Track 29 Review

Track 29
A drifting hitchhiker, Martin (Oldman), walks into the life of lonely housewife Linda (Russell), whose husband (Lloyd) splits his time between balling a nurse and playing with his train set. Martin claims to be Linda's long-lost son, but he also resembles a man who raped her at a carnival as a sixteen year old. Is he telling the truth, and is Linda in any fit state to judge?

by William Thomas |
Published on
Release Date:

01 Jan 1988

Running Time:

90 minutes

Certificate:

18

Original Title:

Track 29

This is a heavy emotional brew from director Nic Roeg and writer Dennis Potter’s first collaboration.
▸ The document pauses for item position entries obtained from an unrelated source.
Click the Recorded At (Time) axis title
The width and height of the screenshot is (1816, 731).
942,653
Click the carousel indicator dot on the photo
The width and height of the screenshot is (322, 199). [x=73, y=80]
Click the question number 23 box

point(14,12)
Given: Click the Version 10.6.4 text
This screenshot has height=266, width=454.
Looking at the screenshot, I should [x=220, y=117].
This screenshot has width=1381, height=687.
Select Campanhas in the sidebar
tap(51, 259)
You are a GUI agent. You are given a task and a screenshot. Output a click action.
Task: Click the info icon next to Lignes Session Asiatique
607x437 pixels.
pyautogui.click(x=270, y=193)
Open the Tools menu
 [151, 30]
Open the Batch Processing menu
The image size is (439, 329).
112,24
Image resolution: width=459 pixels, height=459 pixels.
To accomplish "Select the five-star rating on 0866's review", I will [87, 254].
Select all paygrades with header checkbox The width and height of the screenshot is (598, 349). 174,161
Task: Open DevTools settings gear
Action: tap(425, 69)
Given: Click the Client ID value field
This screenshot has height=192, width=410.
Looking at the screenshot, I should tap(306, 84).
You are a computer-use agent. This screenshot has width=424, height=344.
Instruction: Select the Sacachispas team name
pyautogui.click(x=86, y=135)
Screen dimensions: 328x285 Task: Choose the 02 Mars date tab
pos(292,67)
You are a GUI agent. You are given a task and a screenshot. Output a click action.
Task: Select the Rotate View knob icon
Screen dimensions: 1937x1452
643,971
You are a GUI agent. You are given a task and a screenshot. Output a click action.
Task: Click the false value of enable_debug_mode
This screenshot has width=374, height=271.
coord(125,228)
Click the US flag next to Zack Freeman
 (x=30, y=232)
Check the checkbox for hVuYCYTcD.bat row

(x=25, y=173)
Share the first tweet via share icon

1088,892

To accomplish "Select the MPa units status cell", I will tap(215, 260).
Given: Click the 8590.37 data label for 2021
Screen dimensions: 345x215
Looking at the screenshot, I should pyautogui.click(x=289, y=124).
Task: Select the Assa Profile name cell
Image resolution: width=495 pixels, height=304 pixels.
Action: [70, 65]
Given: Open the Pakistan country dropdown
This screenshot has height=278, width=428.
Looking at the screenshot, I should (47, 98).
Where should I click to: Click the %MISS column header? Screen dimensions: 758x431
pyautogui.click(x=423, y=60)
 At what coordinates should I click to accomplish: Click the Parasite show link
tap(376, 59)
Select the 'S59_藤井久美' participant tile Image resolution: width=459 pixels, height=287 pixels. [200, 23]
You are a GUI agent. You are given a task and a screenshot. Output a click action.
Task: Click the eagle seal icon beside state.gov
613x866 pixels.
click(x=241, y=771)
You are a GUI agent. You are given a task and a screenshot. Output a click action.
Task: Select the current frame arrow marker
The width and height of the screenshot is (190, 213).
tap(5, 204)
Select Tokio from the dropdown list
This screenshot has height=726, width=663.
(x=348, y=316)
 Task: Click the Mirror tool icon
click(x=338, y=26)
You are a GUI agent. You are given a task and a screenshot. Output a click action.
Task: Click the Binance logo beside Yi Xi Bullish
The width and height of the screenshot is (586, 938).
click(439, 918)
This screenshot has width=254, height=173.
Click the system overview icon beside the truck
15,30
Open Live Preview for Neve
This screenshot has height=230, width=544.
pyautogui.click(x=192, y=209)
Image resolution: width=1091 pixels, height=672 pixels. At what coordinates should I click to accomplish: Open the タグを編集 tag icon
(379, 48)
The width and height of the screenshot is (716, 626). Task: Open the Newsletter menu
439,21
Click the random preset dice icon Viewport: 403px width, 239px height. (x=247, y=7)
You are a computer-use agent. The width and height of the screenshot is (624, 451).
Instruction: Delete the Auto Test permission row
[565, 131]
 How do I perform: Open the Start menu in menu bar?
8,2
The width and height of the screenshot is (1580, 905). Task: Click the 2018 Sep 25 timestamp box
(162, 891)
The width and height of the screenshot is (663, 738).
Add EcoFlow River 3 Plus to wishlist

A spaced-out English lad (the immensely talented Gary Oldman) hitchhikes into the life of dotty North Carolina housewife Linda as her long lost son Or is he? This is a dangerous tale that flirts with taboos and lays them out almost as surreally as does David lynch. We are never quite sure if all the nastiness here (told in flashbacks and dreamy sequences) is genuine, or a product of Linda’s shattering sanity.

Inventive, at times torturous, this a film that sees both Potter and Roeg firmly on form.

Starting out sombre, this soon twists into an Oedipal nightmare, handled with a real sense of smalltown horror by Nicolas Roeg.